Fighting racism isn’t only the
job of people like Rosa Parks and Martin Luther King, Jr. The next generation of
civil rights activists in this nation must be white people who realize that
winning this fight will be the result of individual, daily actions on their
part, not grand pronouncements and history month celebrations.
In “The Color of Fear,” a remarkable film shown during the community dialogue program, Building Bridges, a young African-American man named Victor puts it this way: “Most of the lethal racism we face isn’t the KKK burning crosses; it comes from people who experience themselves as decent folk, moral churchgoers.” “Racism is so deep.” he continues, “that you don’t think about it. It is insidious. It is in the very air that you breathe. White people don’t talk about what it is to be white; they talk about the human experience. Because in the U.S., white is human.”
Some say we should live in a
colorblind world—that we are all human, after all. But if we are unable to see
race, we cannot see racism—and denial is not a strategy. After hearing Victor’s
story in “The Color of Fear,” a white man named David asks, “How can I help
you?” “Help me by understanding yourself and the invisible protection you have
because of your color,” is the reply. There can be no progress on the issue of
racism, Victor explains, “unless you’re willing to be changed by my experience
as much as I’m changed every day by yours.”

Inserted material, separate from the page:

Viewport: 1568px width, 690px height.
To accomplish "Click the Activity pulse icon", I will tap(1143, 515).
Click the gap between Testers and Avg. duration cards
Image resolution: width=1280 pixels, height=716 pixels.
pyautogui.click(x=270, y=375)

As long as we wait for national
heroes to emerge, nothing will change. As long as we relegate the solution to
the very people we’ve oppressed in the first place, nothing will change. Unless
we wake up every morning determined to eliminate racism even when that work is
difficult, nothing will change. Many times, racism has existed around me, but I
didn’t notice—because it didn’t affect me. It’s this subtle racism we must
fight. And to fight it, we must see it, not minimize it.
If Rosa Parks had waited for a
Bi-Partisan Task Force on Unilateral Bus Seating, she’d still be standing on
that bus. Sometimes, we just need to act. But let’s not confuse movement with
action. Being a strong white ally doesn’t mean that we should take over, assume
we know what is best for people of color, or ask them to speak for their people.
Rather, it means that we should find out about people of color by listening to
their stories, teach our children about racism, talk to other white people about
racism, interrupt racist jokes or comments, and stand by people of color—not
just when it’s easy or convenient, but always.
As Nelson Mandela once said: “your smallness will not save the world.” To
end racism, we must make bold strokes and be active anti-racists. We must
acknowledge our unearned privileges, accept our own racism, and own this problem
ourselves, each individual one of us.
The police officer who fingerprinted Rosa Parks after that fateful bus ride was named Drue Lackey. When asked to comment on Parks’ death, Lackey simply said that he had no problem with black people and that he was just doing his job. As long as we “just do our jobs,” racism will prevail.